The retreat of sea ice and glaciers, sea-level rise, and extreme climate events are predicted to cause immense economic and social chaos. Around 10% of the world’s population lives in coastal areas that are less than 10 meters above sea level. Furthermore, farming requires the availability of sufficient fresh water, the largest source of which are rivers, which are largely fed by rain and mountain glaciers in the melt season. Therefore, monitoring mountain glacier extents is inevitable in the era of global warming.
A Geographic Information System (GIS) is a computer-based tool for storing, managing, analyzing, and visualizing many different types of data. GIS technology allows for deeper insights into data and supports decision-making in various fields. Geo-information is largely based on raster and numerical data collected from satellite sensors and plays a critical role in environmental data science. Satellite image processing is an important tool for any environmental scientist to research the climate and to support their research based on in-situ data. GIS also plays a key role in the evaluation of public policies, programmes, and projects related to natural resource management and other fields whenever datasets are georeferenced (include at least latitudes and longitudes of each observation).

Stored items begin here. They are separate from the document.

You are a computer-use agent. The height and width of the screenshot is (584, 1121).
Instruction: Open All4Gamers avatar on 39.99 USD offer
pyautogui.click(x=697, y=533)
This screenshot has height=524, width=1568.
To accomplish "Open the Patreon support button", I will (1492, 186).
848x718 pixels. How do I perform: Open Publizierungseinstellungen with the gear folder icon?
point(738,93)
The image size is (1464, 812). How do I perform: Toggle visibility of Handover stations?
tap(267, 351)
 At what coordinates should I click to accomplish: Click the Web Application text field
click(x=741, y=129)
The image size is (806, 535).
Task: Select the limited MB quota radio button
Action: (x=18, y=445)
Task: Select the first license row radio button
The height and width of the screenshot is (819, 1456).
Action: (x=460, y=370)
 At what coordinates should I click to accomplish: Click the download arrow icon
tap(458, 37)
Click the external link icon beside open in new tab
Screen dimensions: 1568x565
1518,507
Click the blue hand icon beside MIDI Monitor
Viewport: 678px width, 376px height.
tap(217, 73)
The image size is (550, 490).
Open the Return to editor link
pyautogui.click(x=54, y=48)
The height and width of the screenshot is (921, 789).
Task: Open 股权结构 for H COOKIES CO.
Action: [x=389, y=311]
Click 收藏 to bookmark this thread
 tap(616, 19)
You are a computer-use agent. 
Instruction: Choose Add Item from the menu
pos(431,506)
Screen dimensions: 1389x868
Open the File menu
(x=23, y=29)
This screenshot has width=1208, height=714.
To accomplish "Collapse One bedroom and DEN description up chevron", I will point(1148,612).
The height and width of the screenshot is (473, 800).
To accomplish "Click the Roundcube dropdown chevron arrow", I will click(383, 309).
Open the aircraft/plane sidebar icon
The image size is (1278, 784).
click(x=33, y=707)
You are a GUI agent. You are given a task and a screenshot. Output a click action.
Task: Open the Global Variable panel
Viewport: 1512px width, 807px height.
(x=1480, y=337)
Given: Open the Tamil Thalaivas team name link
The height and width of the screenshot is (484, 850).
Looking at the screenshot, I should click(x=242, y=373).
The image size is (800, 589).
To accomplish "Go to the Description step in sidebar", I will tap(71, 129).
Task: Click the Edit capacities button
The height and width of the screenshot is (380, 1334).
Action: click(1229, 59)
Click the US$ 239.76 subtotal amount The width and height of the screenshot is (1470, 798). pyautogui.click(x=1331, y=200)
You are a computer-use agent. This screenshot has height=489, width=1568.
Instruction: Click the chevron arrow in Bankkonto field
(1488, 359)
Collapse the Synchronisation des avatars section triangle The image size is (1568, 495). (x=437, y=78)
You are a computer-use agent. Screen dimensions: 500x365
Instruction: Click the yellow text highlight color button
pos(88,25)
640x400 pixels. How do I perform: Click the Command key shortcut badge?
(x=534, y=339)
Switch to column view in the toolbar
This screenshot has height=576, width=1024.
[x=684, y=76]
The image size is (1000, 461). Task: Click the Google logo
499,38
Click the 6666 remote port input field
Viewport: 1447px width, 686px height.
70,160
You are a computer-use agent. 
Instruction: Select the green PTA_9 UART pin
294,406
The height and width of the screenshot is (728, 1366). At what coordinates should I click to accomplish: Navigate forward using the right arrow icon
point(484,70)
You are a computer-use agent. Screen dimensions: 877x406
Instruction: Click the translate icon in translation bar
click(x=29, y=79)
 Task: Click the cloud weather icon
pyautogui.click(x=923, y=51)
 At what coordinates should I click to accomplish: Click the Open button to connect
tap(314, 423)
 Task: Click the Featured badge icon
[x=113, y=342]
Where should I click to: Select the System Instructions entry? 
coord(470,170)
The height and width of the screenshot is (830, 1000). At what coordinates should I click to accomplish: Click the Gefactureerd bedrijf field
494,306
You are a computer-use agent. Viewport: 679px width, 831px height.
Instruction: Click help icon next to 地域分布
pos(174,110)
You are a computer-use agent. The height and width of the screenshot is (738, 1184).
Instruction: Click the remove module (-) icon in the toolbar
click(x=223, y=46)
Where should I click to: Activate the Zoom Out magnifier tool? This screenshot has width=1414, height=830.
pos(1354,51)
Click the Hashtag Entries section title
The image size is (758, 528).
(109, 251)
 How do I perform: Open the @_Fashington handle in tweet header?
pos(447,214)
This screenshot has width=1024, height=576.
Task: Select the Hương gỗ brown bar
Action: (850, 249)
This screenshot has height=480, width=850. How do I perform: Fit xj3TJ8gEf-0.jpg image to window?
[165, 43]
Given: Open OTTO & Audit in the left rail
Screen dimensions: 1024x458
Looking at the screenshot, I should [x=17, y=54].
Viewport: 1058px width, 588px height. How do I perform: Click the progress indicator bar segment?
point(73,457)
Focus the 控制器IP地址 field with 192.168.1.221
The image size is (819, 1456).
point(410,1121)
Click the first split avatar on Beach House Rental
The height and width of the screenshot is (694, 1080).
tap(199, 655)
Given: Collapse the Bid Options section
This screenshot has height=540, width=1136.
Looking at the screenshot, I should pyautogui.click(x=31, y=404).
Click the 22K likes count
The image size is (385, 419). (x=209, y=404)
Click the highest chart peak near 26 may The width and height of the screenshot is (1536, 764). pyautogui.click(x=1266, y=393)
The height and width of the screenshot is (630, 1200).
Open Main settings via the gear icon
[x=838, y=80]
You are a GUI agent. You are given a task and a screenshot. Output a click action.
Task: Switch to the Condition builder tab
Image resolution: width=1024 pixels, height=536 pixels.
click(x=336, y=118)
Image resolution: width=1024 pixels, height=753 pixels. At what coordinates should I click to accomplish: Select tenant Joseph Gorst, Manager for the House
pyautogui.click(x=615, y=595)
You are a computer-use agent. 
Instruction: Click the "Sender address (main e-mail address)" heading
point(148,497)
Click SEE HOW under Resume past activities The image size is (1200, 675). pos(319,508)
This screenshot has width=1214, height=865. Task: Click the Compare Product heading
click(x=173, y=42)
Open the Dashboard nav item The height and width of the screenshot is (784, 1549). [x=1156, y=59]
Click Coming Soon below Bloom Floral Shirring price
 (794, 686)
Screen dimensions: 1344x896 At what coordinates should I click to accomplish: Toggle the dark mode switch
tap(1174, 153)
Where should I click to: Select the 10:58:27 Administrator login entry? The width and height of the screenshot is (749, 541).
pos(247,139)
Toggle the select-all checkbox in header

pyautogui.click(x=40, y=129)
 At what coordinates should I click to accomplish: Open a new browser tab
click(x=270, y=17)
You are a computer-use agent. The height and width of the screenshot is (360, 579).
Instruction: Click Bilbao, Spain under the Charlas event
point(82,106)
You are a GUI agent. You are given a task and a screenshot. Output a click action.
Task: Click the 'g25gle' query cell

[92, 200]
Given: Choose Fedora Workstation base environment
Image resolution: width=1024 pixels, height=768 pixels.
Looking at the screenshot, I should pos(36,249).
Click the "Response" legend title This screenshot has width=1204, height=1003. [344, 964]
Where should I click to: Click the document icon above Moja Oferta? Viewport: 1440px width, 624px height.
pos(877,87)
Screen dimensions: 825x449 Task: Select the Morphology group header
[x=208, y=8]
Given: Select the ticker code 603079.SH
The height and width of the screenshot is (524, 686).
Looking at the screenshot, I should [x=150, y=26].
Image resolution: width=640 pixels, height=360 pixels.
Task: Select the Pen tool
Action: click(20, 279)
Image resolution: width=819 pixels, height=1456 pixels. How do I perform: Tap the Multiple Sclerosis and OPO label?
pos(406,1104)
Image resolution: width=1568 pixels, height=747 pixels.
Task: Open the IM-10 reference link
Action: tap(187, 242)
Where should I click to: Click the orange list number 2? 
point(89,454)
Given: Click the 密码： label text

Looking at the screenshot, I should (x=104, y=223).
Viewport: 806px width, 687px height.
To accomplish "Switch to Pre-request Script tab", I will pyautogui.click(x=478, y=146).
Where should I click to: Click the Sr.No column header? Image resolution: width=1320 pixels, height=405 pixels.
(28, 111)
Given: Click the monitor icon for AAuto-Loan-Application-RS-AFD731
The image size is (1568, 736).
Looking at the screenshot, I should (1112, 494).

In this study, we have analysed satellite images of the Bolivian mountain range of Cordillera Quimsa Cruz (Figure 1) to determine the glaciers’ extent of retreat. Such retreats can be measured through temporal analysis of multispectral satellite images. The spectrum-based supervised classification allowed us to distinguish snow-covered surfaces from other surface types and helped us to create a temporal glacier inventory. This post shows the step-by-step procedures to reproduce and monitor glacier changes anywhere. This aims at helping anyone interested in contributing to the evaluation of the impacts of global warming and hopefully motivate actions in terms of national and international policies, programmes, and projects.
According to Oxfam, Bolivia is particularly vulnerable to the impacts of climate change for six main reasons:
- It is one of the poorest countries in Latin America and suffers from one of the worst patterns of inequality. Low-income groups in developing countries are the most exposed to climate change impacts.
- It is the country in South America with the highest percentage of indigenous people and hence a concentration of poverty and inequality.
- It is one of the most bio-diverse countries in the world, with a wide variety of ecosystems that are vulnerable to different impacts from climate change.
- More than half of the country is Amazonian, with high levels of deforestation, which adds to the vulnerability to flooding.
- Located in a climatically volatile region, it is one of the countries in the world most affected by ‘natural’ disasters in recent years.
- It is home to about twenty per cent of the world’s tropical glaciers, which are retreating more quickly than predicted by many experts.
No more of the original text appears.